Sembrerebbe che il vostro sia un progetto spinto dall’amore e che si espanda attraverso esso. Un progetto che parte da un sentimento comune, testimoniato dal fatto che la forza motrice risiede nella famiglia che, unita dalla volontà di stare insieme, torna nel paese d’origine con in mente un progetto ricco di contenuti. L’amore, il sentimento familiare e successivamente l’unione di un team forte quanto è importante per la buona riuscita di progetti del genere?
«Io direi che la passione e l’amore per quello che fai siano due ingredienti fondamentali, insieme alle persone, per la buona riuscita di qualsiasi progetto, ma ritengo anche che avere un progetto comune di vita sia necessario per stare bene in famiglia.»
Il vostro è un progetto con una chiara impronta estera. Cosa avete importato dalle grandi metropoli europee e/o mondiali? E come avete amalgamato le importazioni con le risorse del territorio siciliano?
«In realtà per noi è stato naturale mixare le due cose e lo abbiamo fatto in modo naturale portando a Favara ciò che di bello abbiamo visto fuori, basta non avere pregiudizi e condizionamenti.»

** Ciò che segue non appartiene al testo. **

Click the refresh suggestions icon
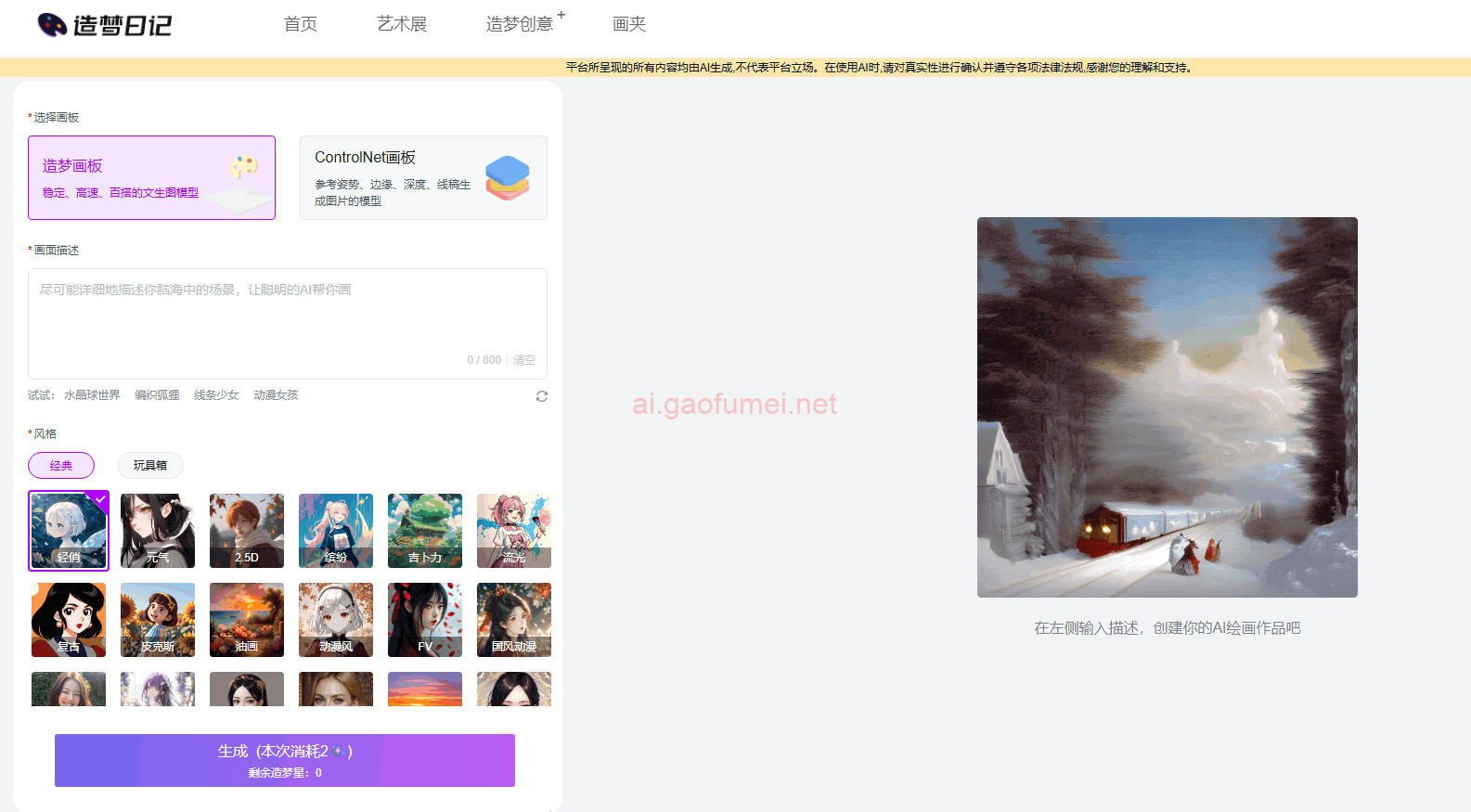Image resolution: width=1471 pixels, height=812 pixels. 542,396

In che modo pensate di espandere il progetto all’interno del territorio siciliano? Chi fosse interessato a concretizzare, all’interno della propria città, il “messaggio di bellezza” di cui siete portavoce, potrà rivolgersi a voi intanto?
« Noi siamo sempre molto disponibili, al momento stiamo portando avanti un progetto molto bello che si chiama Urban Farmer, l’idea è quella di creare degli ambasciatori di Farm che condividono i valori e la filosofia, in Sicilia, in Italia e anche all’estero. Urban Farmer è un progetto Farm Cultural Park per promuovere i valori e la filosofia Farm attraverso un format unico ed innovativo, che abbia come finalità di ispirare buone pratiche nell’ambito dell’utilità sociale e dello sviluppo sostenibile, prendendo spunto dall’esperienza di Farm Cultural Park.»
Noi giovani, soprattutto, abbiamo bisogno di testimonianze positive, concrete e coraggiose. Come la vostra. Che consigli dareste ai tanti giovani, nostri lettori, che spesso si trovano in situazioni di precarietà economiche e lavorative, per affrontare al meglio le varie difficoltà e superarle?
«Viviamo in un territorio assetato di novità, purtroppo siamo cresciuti con l’idea di dover trovare un lavoro e mantenerlo per sempre, ma spesso non è così e quindi imparare a cogliere quelle che sembrano delle difficoltà in opportunità. Io dico sempre che bisogna viaggiare, conoscere e studiare, assecondando quelle che sono le proprie passioni e attitudini senza doversi sentire ingabbiati nel percorso di studi che abbiamo fatto e soprattutto senza dover per forza coronare il sogno dei nostri genitori. Dovete vivere la vostra vita e non quella che gli altri si aspettino che voi viviate. E come direbbe Riccardo Luna: “Perché quelli che vogliono cambiare il mondo non aspettano, lo fanno!”.»